We use vertically resolved numerical hydrodynamic simulations to study star formation and the interstellar medium (ISM) in galactic disks. We focus on outer-disk regions where diffuse H I dominates, with gas surface densities Σ = 3-20 M⊙ pc-2 and star-plus-dark matter volume densities ρsd = 0.003-0.5 M⊙ pc -3. Star formation occurs in very dense, self-gravitating clouds that form by mergers of smaller cold cloudlets. Turbulence, driven by momentum feedback from supernova events, destroys bound clouds and puffs up the disk vertically. Time-dependent radiative heating (FUV from recent star formation) offsets gas cooling. We use our simulations to test a new theory for self-regulated star formation. Consistent with this theory, the disks evolve to a state of vertical dynamical equilibrium and thermal equilibrium with both warm and cold phases. The range of star formation surface densities and midplane thermal pressures is ΣSFR ∼ 10-4 to 10 -2 M⊙ kpc-2 yr-1 and P th/k B ∼ 102 to 104 cm -3 K. In agreement with observations, turbulent velocity dispersions are ∼7 km s-1 and the ratio of the total (effective) to thermal pressure is Ptot/P th ∼4-5, across this whole range (provided shielding is similar to the solar neighborhood).

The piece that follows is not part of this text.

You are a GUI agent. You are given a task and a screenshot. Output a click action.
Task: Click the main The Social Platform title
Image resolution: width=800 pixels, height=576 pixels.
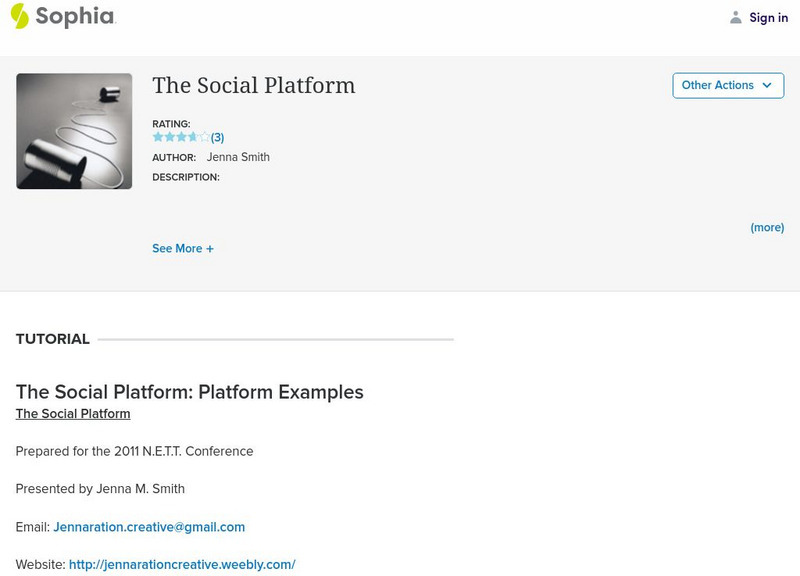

We show that ΣSFR is not well correlated with Σ alone, but rather with Σ√ρsd, because the vertical gravity from stars and dark matter dominates in outer disks. We also find that ΣSFR has a strong, nearly linear correlation with P tot, which itself is within ∼13% of the dynamical equilibrium estimate Ptot, DE. The quantitative relationships we find between ΣSFR and the turbulent and thermal pressures show that star formation is highly efficient for energy and momentum production, in contrast to the low efficiency of mass consumption. Star formation rates adjust until the ISM's energy and momentum losses are replenished by feedback within a dynamical time.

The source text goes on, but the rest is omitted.